> _Directions for this task_: Below are the entries; set down each of them exactly.

----------

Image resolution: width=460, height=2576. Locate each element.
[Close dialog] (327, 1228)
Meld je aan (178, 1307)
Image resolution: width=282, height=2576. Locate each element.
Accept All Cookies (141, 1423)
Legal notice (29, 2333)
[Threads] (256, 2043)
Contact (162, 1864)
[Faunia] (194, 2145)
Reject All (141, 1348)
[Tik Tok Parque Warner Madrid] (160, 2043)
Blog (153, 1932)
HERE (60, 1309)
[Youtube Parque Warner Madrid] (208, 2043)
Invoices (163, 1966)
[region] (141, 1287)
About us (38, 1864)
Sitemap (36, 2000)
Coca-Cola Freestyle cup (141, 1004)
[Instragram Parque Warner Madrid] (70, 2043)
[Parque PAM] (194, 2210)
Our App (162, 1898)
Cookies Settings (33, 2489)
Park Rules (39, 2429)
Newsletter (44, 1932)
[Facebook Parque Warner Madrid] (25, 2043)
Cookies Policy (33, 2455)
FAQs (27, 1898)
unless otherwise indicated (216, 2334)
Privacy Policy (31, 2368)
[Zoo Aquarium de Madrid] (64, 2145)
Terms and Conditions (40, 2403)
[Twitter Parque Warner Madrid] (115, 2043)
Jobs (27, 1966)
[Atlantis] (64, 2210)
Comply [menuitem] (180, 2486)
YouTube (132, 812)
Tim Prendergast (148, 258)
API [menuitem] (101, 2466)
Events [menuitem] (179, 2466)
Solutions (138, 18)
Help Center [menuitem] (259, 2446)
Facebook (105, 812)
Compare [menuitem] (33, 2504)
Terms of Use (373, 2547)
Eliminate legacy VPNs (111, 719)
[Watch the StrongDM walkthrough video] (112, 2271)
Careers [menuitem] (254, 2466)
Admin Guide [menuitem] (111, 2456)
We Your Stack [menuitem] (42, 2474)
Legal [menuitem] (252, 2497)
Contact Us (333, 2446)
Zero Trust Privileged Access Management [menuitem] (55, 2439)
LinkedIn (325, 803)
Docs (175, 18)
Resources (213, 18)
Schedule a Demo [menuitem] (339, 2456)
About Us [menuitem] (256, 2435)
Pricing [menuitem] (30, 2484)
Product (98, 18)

----------

> _Solved problem_:
Image resolution: width=460, height=2576. Locate each element.
[Close dialog] (327, 1228)
Meld je aan (178, 1307)
Image resolution: width=282, height=2576. Locate each element.
Accept All Cookies (141, 1423)
Legal notice (29, 2333)
[Threads] (256, 2043)
Contact (162, 1864)
[Faunia] (194, 2145)
Reject All (141, 1348)
[Tik Tok Parque Warner Madrid] (160, 2043)
Blog (153, 1932)
HERE (60, 1309)
[Youtube Parque Warner Madrid] (208, 2043)
Invoices (163, 1966)
[region] (141, 1287)
About us (38, 1864)
Sitemap (36, 2000)
Coca-Cola Freestyle cup (141, 1004)
[Instragram Parque Warner Madrid] (70, 2043)
[Parque PAM] (194, 2210)
Our App (162, 1898)
Cookies Settings (33, 2489)
Park Rules (39, 2429)
Newsletter (44, 1932)
[Facebook Parque Warner Madrid] (25, 2043)
Cookies Policy (33, 2455)
FAQs (27, 1898)
unless otherwise indicated (216, 2334)
Privacy Policy (31, 2368)
[Zoo Aquarium de Madrid] (64, 2145)
Terms and Conditions (40, 2403)
[Twitter Parque Warner Madrid] (115, 2043)
Jobs (27, 1966)
[Atlantis] (64, 2210)
Comply [menuitem] (180, 2486)
YouTube (132, 812)
Tim Prendergast (148, 258)
API [menuitem] (101, 2466)
Events [menuitem] (179, 2466)
Solutions (138, 18)
Help Center [menuitem] (259, 2446)
Facebook (105, 812)
Compare [menuitem] (33, 2504)
Terms of Use (373, 2547)
Eliminate legacy VPNs (111, 719)
[Watch the StrongDM walkthrough video] (112, 2271)
Careers [menuitem] (254, 2466)
Admin Guide [menuitem] (111, 2456)
We Your Stack [menuitem] (42, 2474)
Legal [menuitem] (252, 2497)
Contact Us (333, 2446)
Zero Trust Privileged Access Management [menuitem] (55, 2439)
LinkedIn (325, 803)
Docs (175, 18)
Resources (213, 18)
Schedule a Demo [menuitem] (339, 2456)
About Us [menuitem] (256, 2435)
Pricing [menuitem] (30, 2484)
Product (98, 18)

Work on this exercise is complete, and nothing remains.